Participants are poised for Cushing’s Awareness Day, observed every April 8, to call attention to Cushing’s disease, a disorder that causes a host of physical, mental, and hormonal issues.

The day also marks the birthday of Harvey Cushing, widely considered the father of neurosurgery, who first described Cushing’s disease some 90 years ago.

Cushing’s disease occurs when a tumor in the brain’s pituitary gland leads to the production and release of large amounts of adrenocorticotropic hormone, causing excessive cortisol production. It falls under the umbrella of Cushing’s syndrome — a set of disorders characterized by elevated cortisol levels.

“We are encouraged by so many Cushing’s patients who are proactive in their own lives, supportive of others, and engaged in research and other projects that lead to better outcomes for all of us,” the Cushing’s Support & Research Foundation (CSRF) states on an awareness day webpage. “We are here to support all Cushing’s patients at all points in the process to diagnosis, through treatment, and to the ‘new normal’ on the other side.”

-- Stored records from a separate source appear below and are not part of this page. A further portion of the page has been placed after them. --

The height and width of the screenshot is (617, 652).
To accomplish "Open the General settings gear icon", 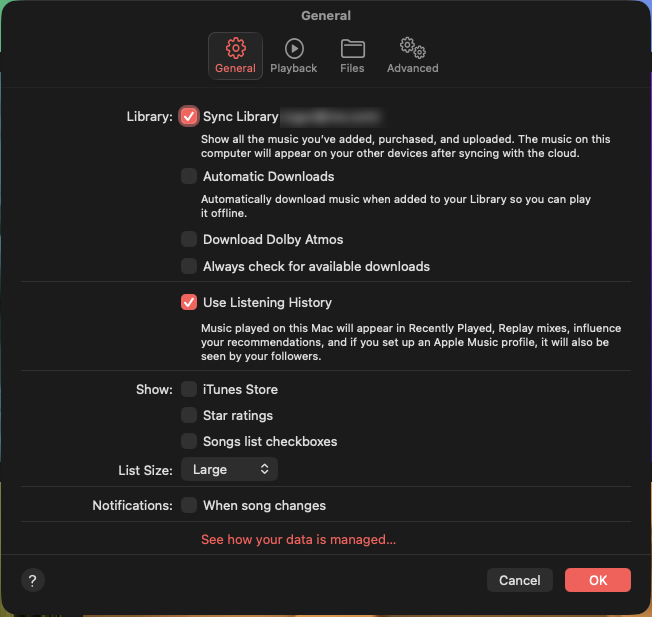I will pos(235,48).
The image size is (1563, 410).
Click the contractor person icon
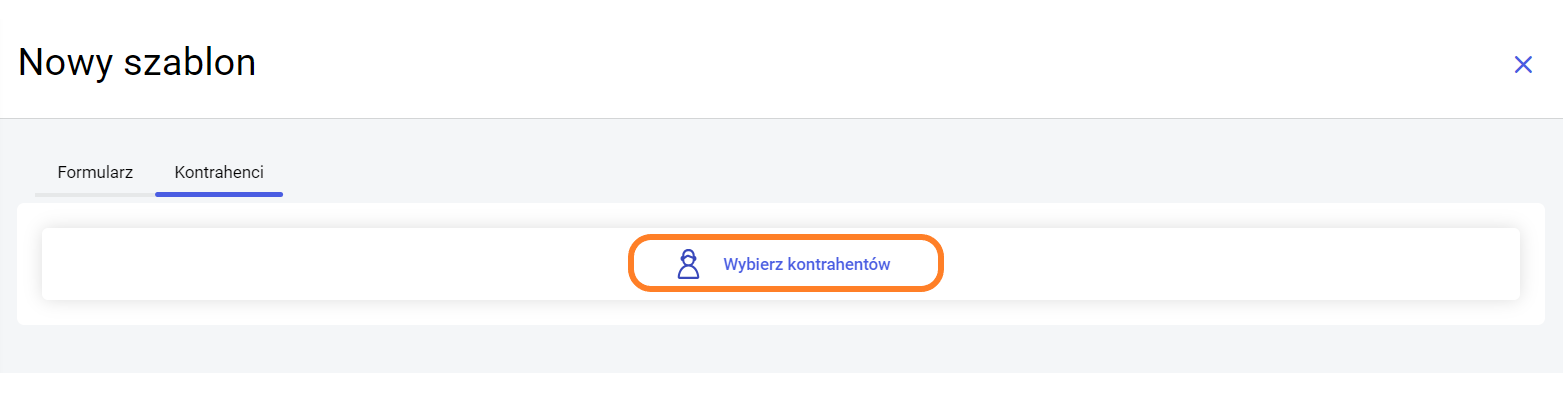click(x=688, y=264)
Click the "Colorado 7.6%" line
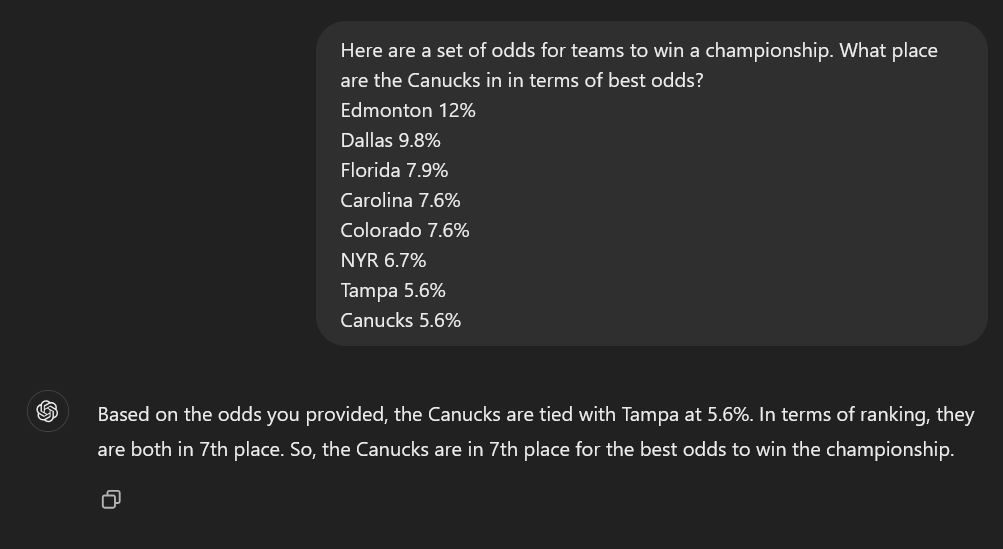 pyautogui.click(x=405, y=231)
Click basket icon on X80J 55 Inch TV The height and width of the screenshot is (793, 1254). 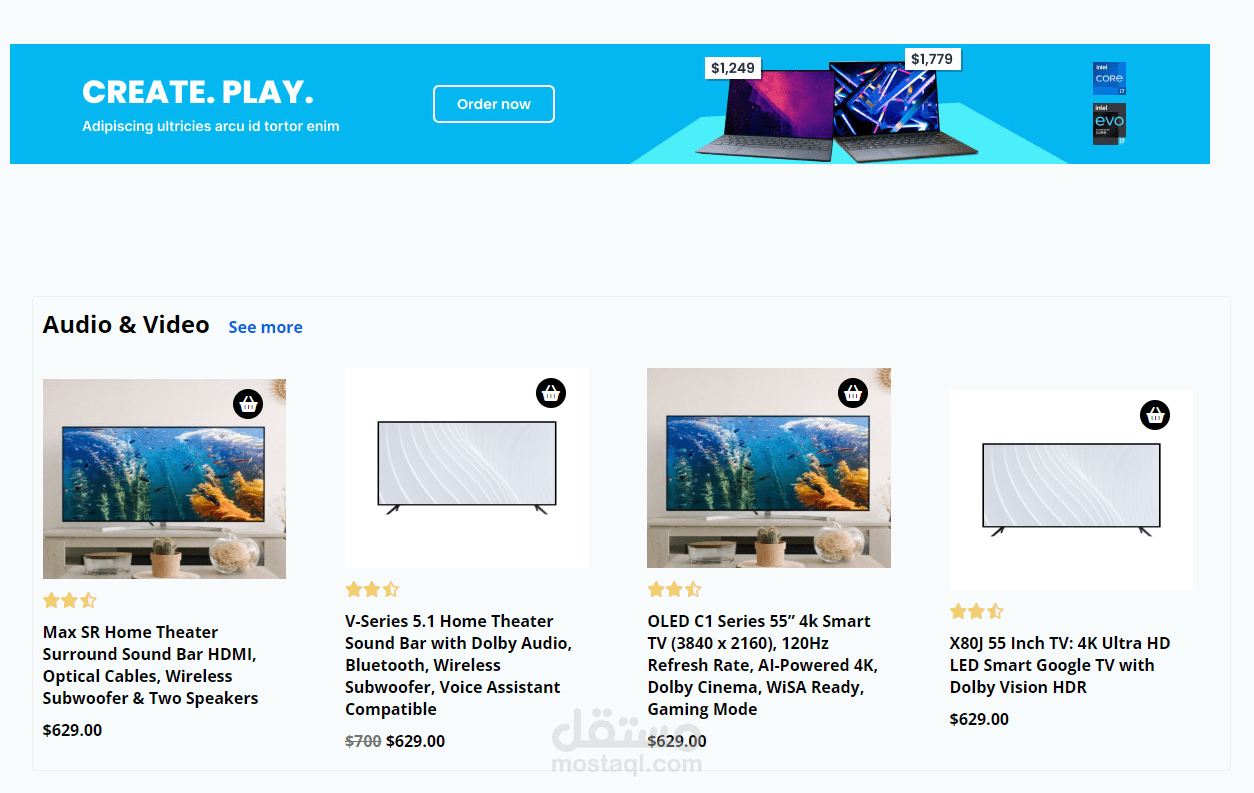coord(1155,415)
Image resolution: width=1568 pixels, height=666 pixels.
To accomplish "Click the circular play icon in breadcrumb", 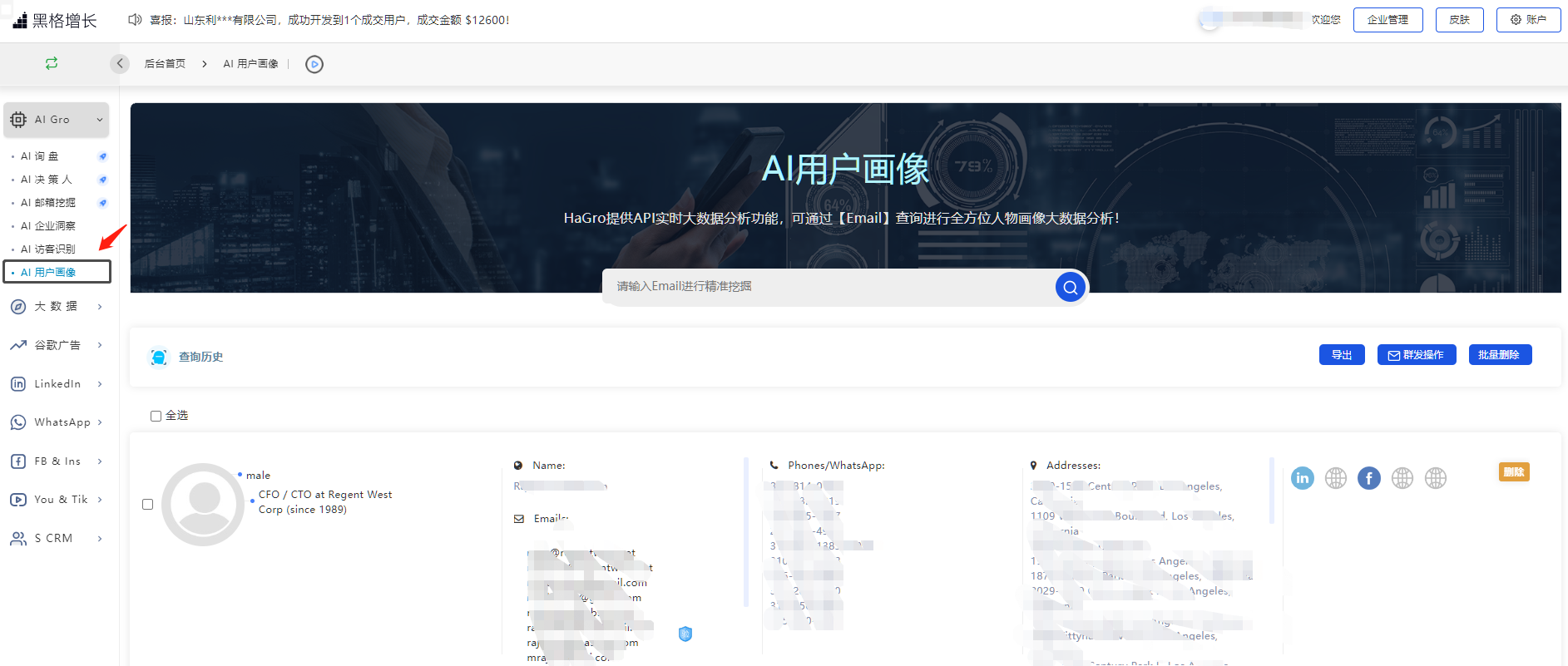I will [314, 64].
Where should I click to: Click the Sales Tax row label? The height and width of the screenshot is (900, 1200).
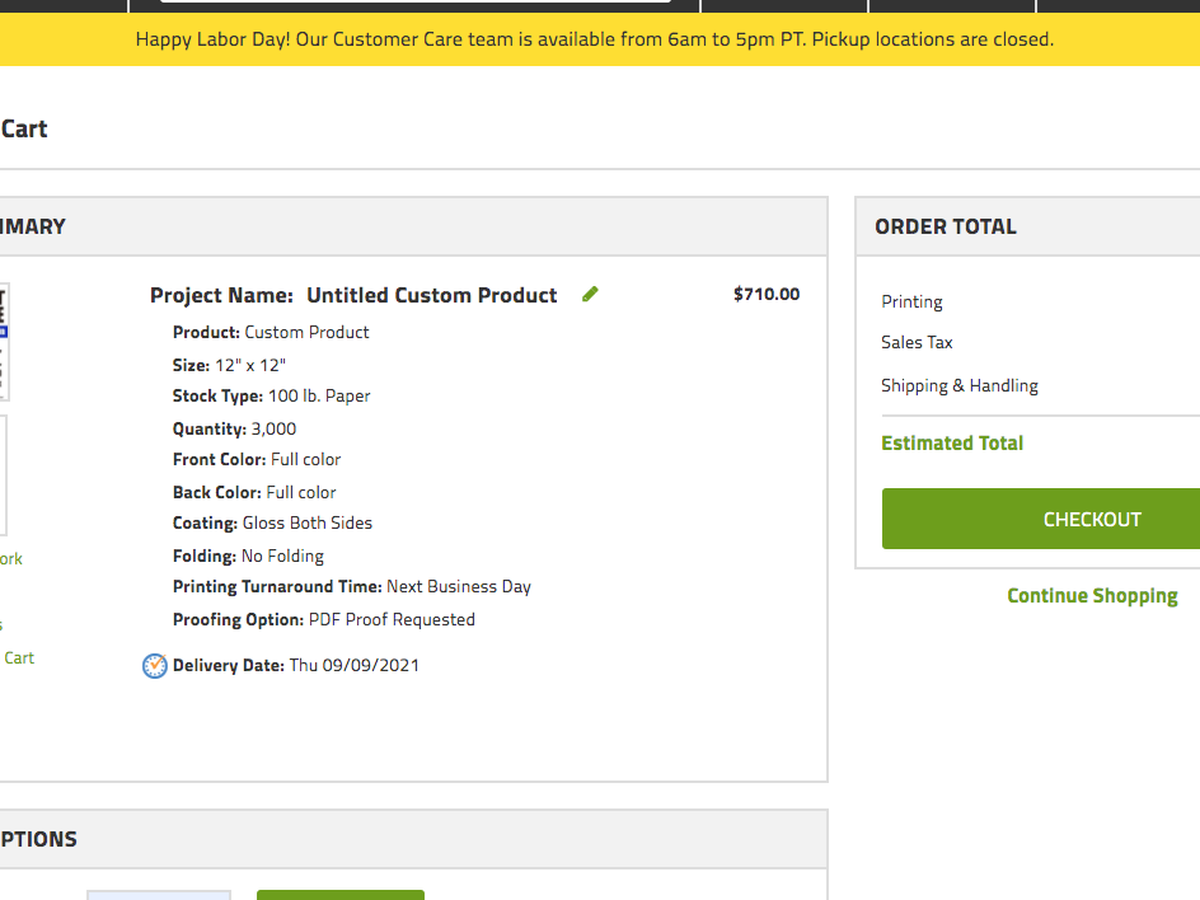916,342
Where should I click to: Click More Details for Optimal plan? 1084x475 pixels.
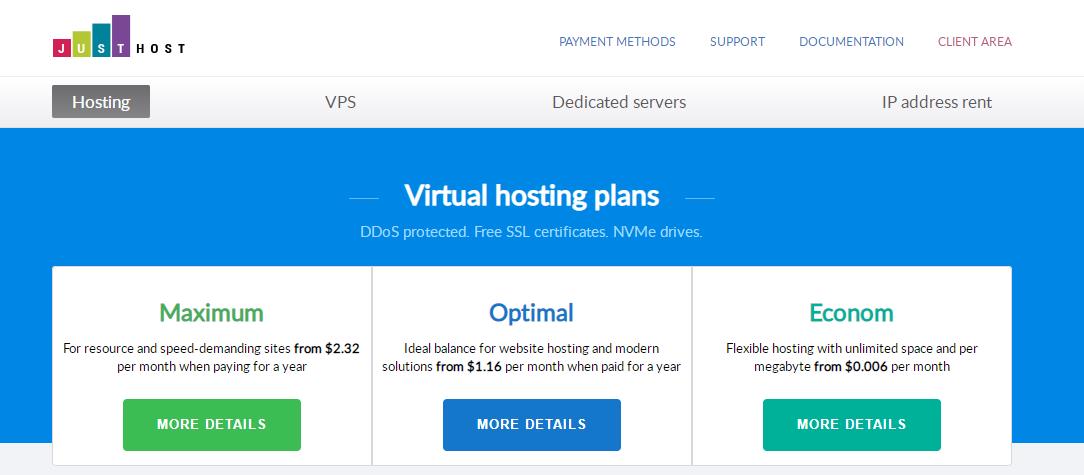tap(532, 424)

The foundation is offering ways people with Cushing’s can join in this year’s observance, including by posting on social media essays of 500 words or less detailing their journey, creating and posting collages or individual photos depicting their experiences with Cushing’s, and hosting a Facebook fundraiser to support the CSRF.

Although there are no strict rules, the organization encourages participants to kickstart their fundraiser before April 8 — and to hold it until April 15, a week after the observance. The fund amount goal should be set to $154, according to the foundation.

The organization also is seeking submissions of photos that showcase Cushing’s symptoms, such as bruising or a so-called moon face. Patients may choose to submit a “before” photo of themselves taken while experiencing Cushing’s symptoms, along with one showing how they look once symptoms subside.

A published before-and-after photo entry by Gretchen includes a personal narrative.

“I am rare … and a HERO to myself. I was able to endure, push for diagnosis and recover from the hardest battle I’ve ever had to fight with Cushing’s disease,” she wrote.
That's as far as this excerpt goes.